Helaan napas dalam terdengar begitu mobil putih itu telah berhasil diparkirkan oleh sang pemilik–Riana Jihan. Gadis berusia 23 tahun itu melirik jam yang ada di radio mobilnya. Pukul 10 lebih seperempat. Masih ada waktu tiga puluh menit sampai sang Ibu selesai dengan segala urusannya di Bandara. Gadis itu segera mengaplikasikan concealer untuk memperbaiki penampilannya. Menjadi seorang dokter muda yang ditugaskan di salah satu rumah sakit tersibuk di Jakarta membuatnya kesulitan untuk mendapatkan waktu tidur. Sabtu pagi seharunya healing, kan? Bagi Riana Jihan kata healing di hari sabtu sudah terhapus di kamusnya.

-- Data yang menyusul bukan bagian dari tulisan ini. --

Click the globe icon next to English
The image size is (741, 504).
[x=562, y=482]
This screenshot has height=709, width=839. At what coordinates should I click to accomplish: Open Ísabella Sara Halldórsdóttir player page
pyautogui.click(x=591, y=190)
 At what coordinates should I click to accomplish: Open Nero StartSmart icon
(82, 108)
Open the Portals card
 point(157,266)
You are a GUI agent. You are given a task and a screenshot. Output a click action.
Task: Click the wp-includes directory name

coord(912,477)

Selesai dengan concealer, Jihan menambahkan sedikit blush on di bagian pipi juga sedikit ia gunakan untuk kelopak mata. Bedak tipis juga sedikit liptint tak lupa ia gunakan.

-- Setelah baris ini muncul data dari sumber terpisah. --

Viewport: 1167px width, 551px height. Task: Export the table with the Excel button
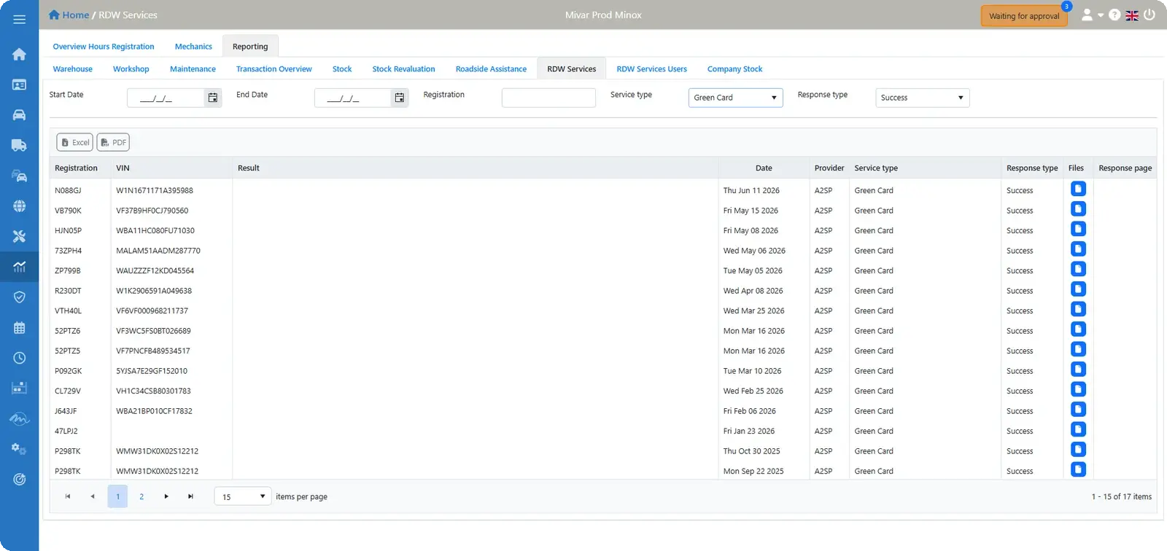click(75, 142)
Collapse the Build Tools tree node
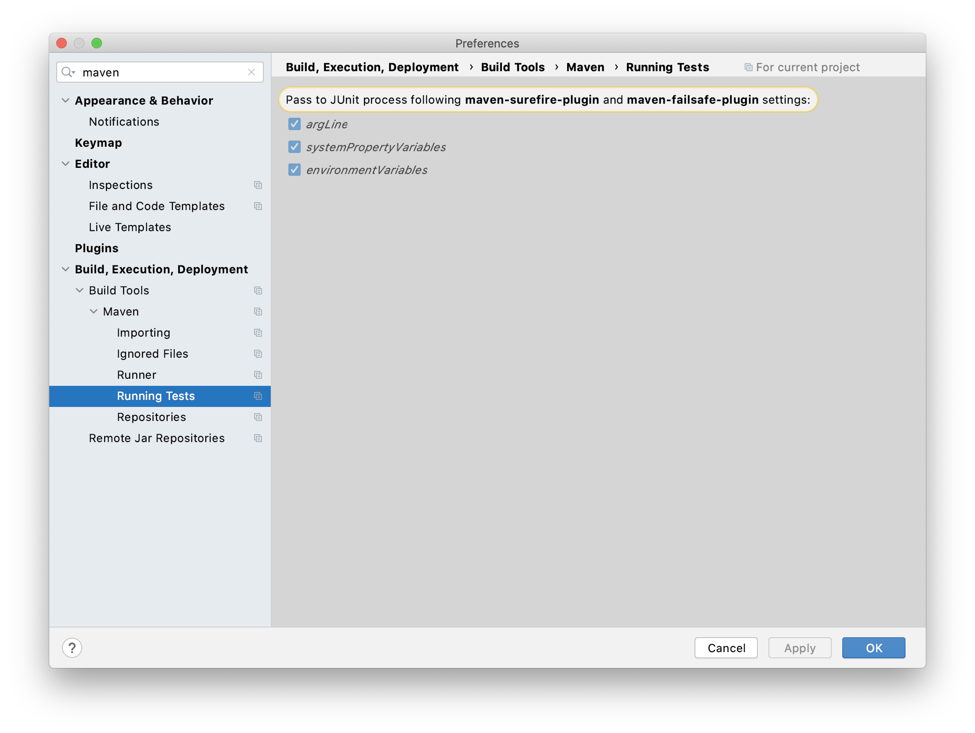This screenshot has width=975, height=733. click(x=79, y=290)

Gadis itu mengganti sepatu dengan sandal wedges khas orang-orang rumah sakit. Kakinya bergerak mendekati pintu kedatangan. Deringan handphone menghentikan kegiatannya.

"Ma, aku udah sampe."

"Iya-iya ini Mama udah di depan pintu. Kak kamu harus tau mama ketemu sama.." Jihan sudah tidak lagi mendengar suara sang ibu dengan jelas begitu netranya menangkap sosok laki-laki tinggi dengan sweater abu-abu sedang menyeret sebuah koper berwarna merah tua yang dikenalnya.

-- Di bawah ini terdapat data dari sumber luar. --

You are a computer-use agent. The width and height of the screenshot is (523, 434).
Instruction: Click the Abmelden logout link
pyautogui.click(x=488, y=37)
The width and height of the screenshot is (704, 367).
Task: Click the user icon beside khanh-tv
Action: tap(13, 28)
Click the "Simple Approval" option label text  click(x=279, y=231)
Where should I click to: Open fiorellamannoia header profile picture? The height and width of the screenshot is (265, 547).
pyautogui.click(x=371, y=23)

"Kak!" Panggilan itu mengusik Jihan membuatnya langsung menoleh dan mendapati seorang wanita yang kerap ia sapa 'Mama' berada tepat di belakang pria itu.

"Kala." Nama itu keluar dari mulutnya tanpa disadari.

"Iya Kak, Mama ketemu tadi. Kala yang bantuin mama bawa koper sama oleh-oleh." Jihan tertarik kembali setelah berkutat cukup lama hanya memandangi perubahan Ghanakala Pratama Widjaja semenjak keputusan terberat yang mereka ambil empat tahun lalu.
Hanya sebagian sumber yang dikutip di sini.